* _Exercise description_
Look through the entries below. Say how many lines include "computer", with nothing added.

* _Input material_
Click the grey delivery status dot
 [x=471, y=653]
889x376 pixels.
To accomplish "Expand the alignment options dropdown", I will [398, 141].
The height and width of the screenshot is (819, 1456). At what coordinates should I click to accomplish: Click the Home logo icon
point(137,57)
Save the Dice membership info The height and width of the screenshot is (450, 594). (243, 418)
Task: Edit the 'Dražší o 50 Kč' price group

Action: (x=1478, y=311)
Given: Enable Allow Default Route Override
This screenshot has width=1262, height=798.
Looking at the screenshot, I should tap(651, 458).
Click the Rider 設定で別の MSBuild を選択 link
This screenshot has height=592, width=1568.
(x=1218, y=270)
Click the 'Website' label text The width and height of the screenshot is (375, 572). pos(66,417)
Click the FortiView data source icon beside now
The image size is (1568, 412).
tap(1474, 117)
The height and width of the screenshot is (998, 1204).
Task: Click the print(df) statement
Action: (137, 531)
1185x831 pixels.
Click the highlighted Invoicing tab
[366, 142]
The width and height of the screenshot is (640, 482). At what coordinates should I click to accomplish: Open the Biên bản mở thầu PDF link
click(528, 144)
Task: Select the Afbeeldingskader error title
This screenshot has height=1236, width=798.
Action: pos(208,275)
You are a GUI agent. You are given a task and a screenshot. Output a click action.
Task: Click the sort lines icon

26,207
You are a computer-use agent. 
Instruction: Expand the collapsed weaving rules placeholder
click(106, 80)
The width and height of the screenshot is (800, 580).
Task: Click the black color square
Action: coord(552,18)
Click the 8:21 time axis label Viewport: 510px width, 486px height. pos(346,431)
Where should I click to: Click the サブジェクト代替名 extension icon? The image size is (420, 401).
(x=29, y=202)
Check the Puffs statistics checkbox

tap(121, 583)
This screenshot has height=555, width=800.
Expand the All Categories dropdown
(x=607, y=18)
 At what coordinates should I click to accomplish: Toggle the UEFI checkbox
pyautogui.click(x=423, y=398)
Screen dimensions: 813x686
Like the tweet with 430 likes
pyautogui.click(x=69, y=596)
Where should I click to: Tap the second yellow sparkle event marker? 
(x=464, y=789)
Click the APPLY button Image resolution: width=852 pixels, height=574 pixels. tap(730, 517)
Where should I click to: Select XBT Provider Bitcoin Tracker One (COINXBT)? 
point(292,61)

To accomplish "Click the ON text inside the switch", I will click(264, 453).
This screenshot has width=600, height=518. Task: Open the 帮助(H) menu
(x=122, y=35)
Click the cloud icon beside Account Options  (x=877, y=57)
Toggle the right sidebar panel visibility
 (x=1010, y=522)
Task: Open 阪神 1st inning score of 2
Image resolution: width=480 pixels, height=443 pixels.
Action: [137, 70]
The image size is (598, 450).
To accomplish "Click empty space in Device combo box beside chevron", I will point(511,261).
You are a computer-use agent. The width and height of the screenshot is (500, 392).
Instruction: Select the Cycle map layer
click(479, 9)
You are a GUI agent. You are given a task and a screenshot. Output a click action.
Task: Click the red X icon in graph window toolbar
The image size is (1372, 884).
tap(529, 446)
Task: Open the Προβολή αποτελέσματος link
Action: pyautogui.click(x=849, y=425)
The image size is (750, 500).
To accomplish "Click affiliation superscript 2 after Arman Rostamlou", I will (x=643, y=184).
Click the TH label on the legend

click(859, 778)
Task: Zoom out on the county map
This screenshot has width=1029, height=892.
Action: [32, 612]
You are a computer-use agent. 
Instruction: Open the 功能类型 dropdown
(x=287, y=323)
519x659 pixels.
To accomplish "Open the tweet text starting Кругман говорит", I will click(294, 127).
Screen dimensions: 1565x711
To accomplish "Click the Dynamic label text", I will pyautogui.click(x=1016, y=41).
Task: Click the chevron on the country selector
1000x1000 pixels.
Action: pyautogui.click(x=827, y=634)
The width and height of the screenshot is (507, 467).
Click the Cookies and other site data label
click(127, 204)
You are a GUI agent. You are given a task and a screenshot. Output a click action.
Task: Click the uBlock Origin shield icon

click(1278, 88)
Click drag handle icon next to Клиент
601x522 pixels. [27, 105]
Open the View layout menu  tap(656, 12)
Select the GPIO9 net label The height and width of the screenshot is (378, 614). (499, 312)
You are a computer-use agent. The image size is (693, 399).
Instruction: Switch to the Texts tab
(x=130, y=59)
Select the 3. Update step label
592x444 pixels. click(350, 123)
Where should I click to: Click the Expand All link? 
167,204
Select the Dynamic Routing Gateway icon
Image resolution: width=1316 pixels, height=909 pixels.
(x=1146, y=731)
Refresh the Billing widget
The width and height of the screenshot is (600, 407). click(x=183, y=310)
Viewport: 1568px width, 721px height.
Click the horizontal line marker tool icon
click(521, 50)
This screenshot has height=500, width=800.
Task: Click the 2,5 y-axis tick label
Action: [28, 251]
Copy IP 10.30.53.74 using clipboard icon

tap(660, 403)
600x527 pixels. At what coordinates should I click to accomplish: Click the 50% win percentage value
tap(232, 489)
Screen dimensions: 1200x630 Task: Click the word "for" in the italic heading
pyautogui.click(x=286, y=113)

* _Solution to this problem_
4